This is my main complaint with the tone of Kalimdor faction quests, especially night elf questing, and especially quests that involve the player’s allies dying. I’m fine with questing being a give-and-take, of having the other faction win against us as much as we can win against them. But I feel that the night elf questing experience collectively put far too much focus on the tragedy of events the player is too late or unable to stop, and focused far too much on losses that were only partially redressed in questing.
Like, for multiple Horde quests (and what I think is the better way to have tragic events in a game where the player is meant to have agency), the average theme was:
Go out to an outpost/frontier to fight your enemies → Ally dies in the fight/find ally’s body → slay the enemies responsible.
And all too many night elf quests had the flow of:
Go to what is supposed to be a safe area where civilians live → find ally’s body → 50% chance of fighting enemies responsible/50% chance of the responsible party being out of reach or not something that can be fought (like a tidal wave that already passed) → talk about how tragic the death and destruction is.
Taurajo is one of the few examples of this on the Horde-side, and I think the ongoing reaction that story causes is a testament to how much this kind of plot affects people.
The main issue is that there are too many of the latter in night elf questing, from the moment the player flies into Lor’danel all the way to the end of Ashenvale questing.
A large part of this is, I think, due to different visions and expectations for the two factions. The Alliance races are mostly settled in lands they have lived in for a long history - thus, when they are turned into questing zones that require enemies for PCs to fight, they’re written as a bunch of vulnerable civilians in danger of violence that they can’t defend themselves against; versus the Horde, who are more portrayed as settlers or nomads with a bigger focus on individual strength and whose civilians themselves are capable and prepared for violence. But a lot of night elf players, especially the WCIII fans, view the night elves as the latter rather than the former, and thus are upset by the pity party that too much of night elf questing is - since we players can see all the game’s quests, we can see all other depictions and grouse about why we didn’t get the existing one that we think would fit better.

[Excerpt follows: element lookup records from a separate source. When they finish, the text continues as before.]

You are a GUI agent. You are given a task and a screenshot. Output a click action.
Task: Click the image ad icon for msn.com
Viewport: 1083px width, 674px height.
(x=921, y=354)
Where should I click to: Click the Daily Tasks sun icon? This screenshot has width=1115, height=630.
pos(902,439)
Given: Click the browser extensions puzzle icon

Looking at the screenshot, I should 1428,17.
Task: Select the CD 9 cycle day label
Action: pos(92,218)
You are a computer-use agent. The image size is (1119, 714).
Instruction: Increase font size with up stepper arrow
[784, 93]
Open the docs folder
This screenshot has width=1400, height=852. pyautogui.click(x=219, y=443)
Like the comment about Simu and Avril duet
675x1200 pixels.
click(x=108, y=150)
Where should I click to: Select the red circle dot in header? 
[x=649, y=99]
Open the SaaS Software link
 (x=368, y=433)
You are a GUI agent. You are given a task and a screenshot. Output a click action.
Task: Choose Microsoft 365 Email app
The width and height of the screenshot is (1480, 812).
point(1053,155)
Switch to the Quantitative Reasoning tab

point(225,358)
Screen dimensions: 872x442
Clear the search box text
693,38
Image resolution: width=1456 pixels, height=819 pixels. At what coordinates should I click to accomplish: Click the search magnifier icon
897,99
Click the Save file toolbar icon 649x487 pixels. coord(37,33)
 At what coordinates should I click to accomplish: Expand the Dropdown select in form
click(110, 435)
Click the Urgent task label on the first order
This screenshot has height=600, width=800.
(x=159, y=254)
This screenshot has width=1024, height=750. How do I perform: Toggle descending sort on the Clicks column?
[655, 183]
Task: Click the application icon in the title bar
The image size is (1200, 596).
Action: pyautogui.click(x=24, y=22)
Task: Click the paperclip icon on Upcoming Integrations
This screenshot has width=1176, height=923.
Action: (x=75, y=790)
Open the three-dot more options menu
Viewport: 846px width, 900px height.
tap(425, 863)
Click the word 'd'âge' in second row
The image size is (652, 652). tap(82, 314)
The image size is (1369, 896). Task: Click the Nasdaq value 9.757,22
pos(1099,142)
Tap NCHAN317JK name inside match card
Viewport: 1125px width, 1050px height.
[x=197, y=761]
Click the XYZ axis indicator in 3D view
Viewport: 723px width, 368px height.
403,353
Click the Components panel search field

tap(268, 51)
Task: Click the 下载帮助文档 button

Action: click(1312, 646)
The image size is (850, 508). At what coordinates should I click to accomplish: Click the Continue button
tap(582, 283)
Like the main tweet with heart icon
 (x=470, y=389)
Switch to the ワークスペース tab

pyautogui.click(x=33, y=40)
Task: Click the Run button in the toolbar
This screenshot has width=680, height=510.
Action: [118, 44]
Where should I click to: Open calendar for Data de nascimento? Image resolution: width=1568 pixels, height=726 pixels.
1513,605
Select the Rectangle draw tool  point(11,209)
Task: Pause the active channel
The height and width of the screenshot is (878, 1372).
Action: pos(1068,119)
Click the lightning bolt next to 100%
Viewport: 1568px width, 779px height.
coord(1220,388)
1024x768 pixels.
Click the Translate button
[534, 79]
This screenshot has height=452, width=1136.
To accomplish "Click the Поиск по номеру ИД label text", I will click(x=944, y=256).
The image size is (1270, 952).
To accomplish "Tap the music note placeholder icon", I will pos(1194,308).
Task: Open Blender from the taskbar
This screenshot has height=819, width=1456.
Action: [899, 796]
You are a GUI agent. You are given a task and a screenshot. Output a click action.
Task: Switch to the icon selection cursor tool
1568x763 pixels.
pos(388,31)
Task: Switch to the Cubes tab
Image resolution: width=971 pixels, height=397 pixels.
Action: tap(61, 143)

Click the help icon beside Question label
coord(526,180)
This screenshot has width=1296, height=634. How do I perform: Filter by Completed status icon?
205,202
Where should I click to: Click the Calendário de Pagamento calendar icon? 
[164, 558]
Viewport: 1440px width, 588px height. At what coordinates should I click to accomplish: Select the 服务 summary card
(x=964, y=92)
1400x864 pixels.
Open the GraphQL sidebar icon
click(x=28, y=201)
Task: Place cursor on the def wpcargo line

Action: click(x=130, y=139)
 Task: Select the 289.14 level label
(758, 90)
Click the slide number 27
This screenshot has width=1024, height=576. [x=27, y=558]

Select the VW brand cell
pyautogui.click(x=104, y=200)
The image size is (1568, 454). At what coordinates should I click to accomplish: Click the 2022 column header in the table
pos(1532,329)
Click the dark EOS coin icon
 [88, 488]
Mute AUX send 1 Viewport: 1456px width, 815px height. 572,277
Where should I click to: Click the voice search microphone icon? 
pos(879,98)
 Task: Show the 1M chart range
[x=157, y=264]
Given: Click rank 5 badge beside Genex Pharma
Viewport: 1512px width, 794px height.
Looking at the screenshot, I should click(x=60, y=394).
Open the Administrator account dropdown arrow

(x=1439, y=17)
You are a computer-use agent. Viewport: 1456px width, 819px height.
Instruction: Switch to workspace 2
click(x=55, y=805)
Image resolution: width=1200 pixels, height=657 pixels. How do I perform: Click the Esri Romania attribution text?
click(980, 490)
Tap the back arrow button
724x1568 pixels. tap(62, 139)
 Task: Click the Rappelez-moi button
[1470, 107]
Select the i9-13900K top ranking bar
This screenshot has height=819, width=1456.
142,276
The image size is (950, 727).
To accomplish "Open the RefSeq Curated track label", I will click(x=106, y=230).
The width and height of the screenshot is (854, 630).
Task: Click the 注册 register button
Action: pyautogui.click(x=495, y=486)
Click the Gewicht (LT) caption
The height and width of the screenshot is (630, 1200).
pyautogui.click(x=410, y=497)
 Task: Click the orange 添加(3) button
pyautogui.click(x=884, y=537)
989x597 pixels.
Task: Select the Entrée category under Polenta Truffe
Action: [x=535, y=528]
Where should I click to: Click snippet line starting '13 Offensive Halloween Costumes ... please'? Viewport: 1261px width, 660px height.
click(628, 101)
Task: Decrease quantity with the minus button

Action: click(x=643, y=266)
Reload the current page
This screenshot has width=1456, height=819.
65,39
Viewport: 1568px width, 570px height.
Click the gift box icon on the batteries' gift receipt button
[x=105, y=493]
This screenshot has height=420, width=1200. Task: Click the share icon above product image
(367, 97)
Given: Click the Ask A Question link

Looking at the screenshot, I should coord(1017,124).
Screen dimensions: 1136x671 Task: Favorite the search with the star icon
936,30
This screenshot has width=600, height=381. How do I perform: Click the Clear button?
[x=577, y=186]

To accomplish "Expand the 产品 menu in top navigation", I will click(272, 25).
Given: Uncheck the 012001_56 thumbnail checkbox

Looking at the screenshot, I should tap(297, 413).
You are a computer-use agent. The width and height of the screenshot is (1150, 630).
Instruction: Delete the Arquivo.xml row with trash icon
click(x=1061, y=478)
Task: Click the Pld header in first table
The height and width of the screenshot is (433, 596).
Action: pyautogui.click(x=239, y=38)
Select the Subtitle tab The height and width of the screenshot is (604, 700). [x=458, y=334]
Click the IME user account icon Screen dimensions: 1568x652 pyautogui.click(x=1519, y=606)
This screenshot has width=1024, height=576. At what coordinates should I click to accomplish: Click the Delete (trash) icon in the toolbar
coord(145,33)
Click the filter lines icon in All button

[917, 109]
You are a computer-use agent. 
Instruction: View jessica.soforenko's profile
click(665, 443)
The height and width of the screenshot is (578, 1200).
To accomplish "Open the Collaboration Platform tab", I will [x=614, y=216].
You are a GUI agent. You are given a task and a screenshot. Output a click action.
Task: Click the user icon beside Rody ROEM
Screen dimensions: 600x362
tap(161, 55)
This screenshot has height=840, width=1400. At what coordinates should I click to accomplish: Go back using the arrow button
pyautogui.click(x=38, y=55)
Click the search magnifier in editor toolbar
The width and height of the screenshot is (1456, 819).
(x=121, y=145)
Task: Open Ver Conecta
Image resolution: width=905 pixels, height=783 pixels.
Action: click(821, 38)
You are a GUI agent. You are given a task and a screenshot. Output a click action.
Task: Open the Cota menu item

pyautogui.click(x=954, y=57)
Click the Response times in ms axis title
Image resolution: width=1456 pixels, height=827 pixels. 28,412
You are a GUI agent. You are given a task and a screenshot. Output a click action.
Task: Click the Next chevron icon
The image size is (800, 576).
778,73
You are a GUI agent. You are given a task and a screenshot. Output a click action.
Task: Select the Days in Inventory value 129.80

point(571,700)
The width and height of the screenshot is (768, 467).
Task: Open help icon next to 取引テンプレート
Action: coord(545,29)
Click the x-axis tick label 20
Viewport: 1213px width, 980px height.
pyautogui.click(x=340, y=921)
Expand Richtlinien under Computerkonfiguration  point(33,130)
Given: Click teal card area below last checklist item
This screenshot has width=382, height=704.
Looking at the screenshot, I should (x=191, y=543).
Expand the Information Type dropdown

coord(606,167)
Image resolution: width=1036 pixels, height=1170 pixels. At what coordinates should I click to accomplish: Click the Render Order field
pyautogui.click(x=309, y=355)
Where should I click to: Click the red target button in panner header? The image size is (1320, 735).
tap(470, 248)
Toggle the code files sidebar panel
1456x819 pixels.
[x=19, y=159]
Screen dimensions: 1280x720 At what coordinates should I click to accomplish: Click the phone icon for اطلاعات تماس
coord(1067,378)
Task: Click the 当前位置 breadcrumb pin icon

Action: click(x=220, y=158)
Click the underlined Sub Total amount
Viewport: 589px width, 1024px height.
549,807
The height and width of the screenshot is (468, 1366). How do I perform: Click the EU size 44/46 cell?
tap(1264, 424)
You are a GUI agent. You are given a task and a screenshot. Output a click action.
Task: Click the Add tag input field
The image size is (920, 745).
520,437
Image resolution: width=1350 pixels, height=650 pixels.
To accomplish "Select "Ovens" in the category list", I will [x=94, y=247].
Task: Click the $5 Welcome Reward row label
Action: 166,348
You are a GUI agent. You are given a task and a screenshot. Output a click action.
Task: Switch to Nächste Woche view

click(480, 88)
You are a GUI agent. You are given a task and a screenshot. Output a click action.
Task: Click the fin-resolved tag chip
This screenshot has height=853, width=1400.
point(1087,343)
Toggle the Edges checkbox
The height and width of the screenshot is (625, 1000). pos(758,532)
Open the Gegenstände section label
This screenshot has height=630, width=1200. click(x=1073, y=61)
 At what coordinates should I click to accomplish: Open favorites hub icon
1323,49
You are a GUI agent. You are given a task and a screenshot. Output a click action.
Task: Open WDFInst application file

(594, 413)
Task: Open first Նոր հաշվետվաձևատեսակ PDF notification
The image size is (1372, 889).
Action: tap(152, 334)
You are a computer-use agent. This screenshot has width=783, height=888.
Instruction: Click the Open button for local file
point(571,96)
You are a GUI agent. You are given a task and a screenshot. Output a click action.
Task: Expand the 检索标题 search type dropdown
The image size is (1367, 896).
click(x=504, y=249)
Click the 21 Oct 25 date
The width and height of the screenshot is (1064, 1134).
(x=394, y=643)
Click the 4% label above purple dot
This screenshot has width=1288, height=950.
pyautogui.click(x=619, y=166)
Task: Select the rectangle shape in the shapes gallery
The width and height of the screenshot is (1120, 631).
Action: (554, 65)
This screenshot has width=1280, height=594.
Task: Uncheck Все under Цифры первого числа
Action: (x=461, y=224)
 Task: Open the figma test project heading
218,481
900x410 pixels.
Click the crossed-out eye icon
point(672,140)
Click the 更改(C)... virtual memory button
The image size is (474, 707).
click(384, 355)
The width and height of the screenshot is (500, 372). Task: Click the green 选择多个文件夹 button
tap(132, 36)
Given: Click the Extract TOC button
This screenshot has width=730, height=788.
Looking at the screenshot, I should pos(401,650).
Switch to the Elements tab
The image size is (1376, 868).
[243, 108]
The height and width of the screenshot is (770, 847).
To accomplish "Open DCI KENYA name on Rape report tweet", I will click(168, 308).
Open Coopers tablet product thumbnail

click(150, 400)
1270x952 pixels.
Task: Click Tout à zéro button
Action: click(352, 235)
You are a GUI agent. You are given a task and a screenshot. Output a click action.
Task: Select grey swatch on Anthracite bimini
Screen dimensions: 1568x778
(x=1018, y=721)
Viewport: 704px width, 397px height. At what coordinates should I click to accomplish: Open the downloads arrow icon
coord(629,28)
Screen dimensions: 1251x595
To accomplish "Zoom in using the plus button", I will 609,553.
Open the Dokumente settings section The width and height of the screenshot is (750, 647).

And unfortunately for the Horde, Ashenvale is the last non-neutral night elf zone, and thus where a lot of players expected to pay off all that accumulated story debt - to get some grand, fulfilling ending that would make all that suffering worthwhile.
But Ashenvale is at best just status quo - the Horde is shown as occupying new areas all the way through the zone up to the Darkshore border, killing innocent (and possibly familiar) NPCs and sieging night elf civilian centers along the way, and the Alliance player… takes some, not all, of those areas back.
And stops there. Yay? At least more innocents didn’t die (at least until the next incursion, because the heart of the problem is never dealt with).
That’s it, shuffle on to the next zone. (And if it’s Stonetalon, get ready for another pity party where you get to fail and watch the innocents you’re supposed to protect die in front of your eyes. Woo, faction pride, aren’t we such perfect warriors?)
So all that accumulated frustration bubbles over, and leads to these eternal arguments here on the forums.